The VA has more than 320,000 employees, more than a third of them veterans with honorable service, but like most other federal agencies, lacks the true freedom to quickly hire personnel and match existing talent with evolving requirements in a fluid environment. From my experience at the Washington VA Medical Center, countless VA employees are excellent, many are great, some are good, and a few are not. All should strive to test the limits that the very best of their abilities allow, and many do.

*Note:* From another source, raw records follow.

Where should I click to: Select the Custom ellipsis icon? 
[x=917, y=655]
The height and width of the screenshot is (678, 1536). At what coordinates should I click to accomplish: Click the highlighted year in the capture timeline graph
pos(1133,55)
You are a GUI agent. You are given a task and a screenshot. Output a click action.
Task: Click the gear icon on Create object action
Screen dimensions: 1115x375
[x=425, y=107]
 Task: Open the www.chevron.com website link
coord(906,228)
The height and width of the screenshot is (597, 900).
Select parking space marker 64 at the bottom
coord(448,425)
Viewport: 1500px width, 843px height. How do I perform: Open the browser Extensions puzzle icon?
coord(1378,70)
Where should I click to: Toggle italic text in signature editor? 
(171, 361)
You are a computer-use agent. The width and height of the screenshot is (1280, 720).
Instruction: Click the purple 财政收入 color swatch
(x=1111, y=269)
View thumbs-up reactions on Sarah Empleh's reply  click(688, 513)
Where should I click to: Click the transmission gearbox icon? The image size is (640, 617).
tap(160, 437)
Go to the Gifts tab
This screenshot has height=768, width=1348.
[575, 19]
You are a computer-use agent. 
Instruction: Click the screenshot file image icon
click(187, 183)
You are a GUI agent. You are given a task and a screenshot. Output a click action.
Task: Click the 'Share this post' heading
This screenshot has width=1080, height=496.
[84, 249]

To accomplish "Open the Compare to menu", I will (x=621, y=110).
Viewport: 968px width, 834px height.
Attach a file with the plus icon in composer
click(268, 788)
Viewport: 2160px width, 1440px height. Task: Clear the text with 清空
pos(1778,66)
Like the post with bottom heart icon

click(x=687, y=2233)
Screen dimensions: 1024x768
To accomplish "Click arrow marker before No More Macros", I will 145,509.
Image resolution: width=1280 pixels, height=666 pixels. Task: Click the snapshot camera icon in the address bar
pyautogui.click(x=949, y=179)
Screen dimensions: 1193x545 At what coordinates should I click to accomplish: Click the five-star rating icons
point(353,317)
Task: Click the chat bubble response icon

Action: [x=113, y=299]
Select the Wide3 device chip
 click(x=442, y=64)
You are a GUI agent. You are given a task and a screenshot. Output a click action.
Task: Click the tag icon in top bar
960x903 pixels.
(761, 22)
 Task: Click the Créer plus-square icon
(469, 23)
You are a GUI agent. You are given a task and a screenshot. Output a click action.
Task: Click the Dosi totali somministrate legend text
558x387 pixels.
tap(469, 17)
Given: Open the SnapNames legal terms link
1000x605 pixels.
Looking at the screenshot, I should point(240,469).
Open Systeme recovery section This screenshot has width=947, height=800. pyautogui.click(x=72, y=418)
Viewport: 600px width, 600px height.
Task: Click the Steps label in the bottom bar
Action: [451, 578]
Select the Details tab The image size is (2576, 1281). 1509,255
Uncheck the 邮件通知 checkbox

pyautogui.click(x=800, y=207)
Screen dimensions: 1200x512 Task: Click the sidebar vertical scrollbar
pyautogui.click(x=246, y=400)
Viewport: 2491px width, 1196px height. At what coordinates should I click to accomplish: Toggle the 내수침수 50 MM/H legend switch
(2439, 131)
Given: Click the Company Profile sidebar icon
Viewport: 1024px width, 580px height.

There are 10,000 senior and mid-level managers at the VA, many of whom were hired based on their superior performance in previous non-management roles. This is particularly common in military-related health professions where leaders are often promoted on the basis of clinical excellence as opposed to management potential and experience. Many VA managers can overcome this leadership challenge through training that identifies, teaches, and replicates the best practices of VA’s highest performing managers.

The VA is building more facilities and increasing its workforce to meet this unprecedented utilization. VA needs to better train its managers, and should. VA needs to be enabled to better use its talent, and can. VA leadership knows these challenges and is implementing the largest transformation in the organization’s history to address these challenges with the goal of improving the lives of the veterans it serves.

But all the resources in the world will make little difference if we refuse to acknowledge that veterans have a role to play, too. Is that obstinate 40-something I overheard one of VA’s highly satisfied patients? Maybe. Does this matter? Probably not. A highly satisfied patient can be actively disengaged in his health care decisions and responsibilities, and this meaningful distinction matters far beyond his personal satisfaction. Structural reforms alone can only accomplish so much.

Often in the service did I witness acts of self-inflicted personal neglect, many of them my own. Seldom though did I or my fellow Marines fail to seriously reflect upon how our individual actions may harm others. No better friend, no worse enemy.

I asked the captain to go back out on that next patrol because I did not want to shortchange my brothers. They needed me and I them.

That responsibility does not end when you take off the uniform.

 

Dave Goldich served two tours in Iraq as a Marine rifleman. He is a client development senior consultant at Gallup.